===== Recorded data =====

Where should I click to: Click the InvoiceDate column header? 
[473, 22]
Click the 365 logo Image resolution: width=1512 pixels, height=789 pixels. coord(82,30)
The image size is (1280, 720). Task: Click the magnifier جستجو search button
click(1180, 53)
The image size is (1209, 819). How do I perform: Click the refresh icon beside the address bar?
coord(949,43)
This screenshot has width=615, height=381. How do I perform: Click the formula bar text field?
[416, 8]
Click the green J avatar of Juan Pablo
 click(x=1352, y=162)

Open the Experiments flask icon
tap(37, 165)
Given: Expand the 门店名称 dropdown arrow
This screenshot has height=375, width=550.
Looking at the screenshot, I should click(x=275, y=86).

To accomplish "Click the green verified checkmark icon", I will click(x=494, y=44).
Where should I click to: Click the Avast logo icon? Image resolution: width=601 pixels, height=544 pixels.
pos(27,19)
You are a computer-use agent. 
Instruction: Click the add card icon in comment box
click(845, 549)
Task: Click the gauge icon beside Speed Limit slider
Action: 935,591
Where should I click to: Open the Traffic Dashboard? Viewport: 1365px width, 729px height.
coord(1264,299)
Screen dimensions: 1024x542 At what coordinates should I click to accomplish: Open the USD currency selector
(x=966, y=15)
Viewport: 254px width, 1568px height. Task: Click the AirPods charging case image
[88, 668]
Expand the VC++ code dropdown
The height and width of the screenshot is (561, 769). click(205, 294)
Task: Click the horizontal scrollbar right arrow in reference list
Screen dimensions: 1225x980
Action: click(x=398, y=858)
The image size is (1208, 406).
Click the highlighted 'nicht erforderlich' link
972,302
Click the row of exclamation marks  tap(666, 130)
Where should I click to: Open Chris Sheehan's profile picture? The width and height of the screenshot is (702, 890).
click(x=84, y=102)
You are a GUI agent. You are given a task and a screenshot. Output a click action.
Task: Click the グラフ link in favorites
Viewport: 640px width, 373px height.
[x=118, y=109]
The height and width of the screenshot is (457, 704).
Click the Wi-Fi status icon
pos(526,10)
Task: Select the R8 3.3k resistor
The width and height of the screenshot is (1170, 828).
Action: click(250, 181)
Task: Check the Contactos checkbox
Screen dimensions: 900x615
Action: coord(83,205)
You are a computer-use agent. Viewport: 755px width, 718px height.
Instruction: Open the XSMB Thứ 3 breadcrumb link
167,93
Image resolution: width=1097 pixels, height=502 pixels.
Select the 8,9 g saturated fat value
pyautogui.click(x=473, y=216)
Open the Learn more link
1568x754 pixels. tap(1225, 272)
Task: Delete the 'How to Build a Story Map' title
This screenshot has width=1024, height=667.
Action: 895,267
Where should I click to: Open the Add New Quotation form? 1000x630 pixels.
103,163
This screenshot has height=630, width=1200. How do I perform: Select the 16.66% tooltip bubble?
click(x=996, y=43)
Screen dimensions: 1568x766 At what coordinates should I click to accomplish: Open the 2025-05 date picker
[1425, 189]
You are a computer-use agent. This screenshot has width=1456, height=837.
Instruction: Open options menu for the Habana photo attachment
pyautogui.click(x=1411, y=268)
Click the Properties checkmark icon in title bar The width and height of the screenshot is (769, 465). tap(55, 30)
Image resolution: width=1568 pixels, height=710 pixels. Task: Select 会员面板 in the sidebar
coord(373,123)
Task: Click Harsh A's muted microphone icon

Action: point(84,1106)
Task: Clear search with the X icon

=====

■ Instructions to follow:
How many lines in the records above contain the word "arrow"? Answer with the number only.

■ Output below:
2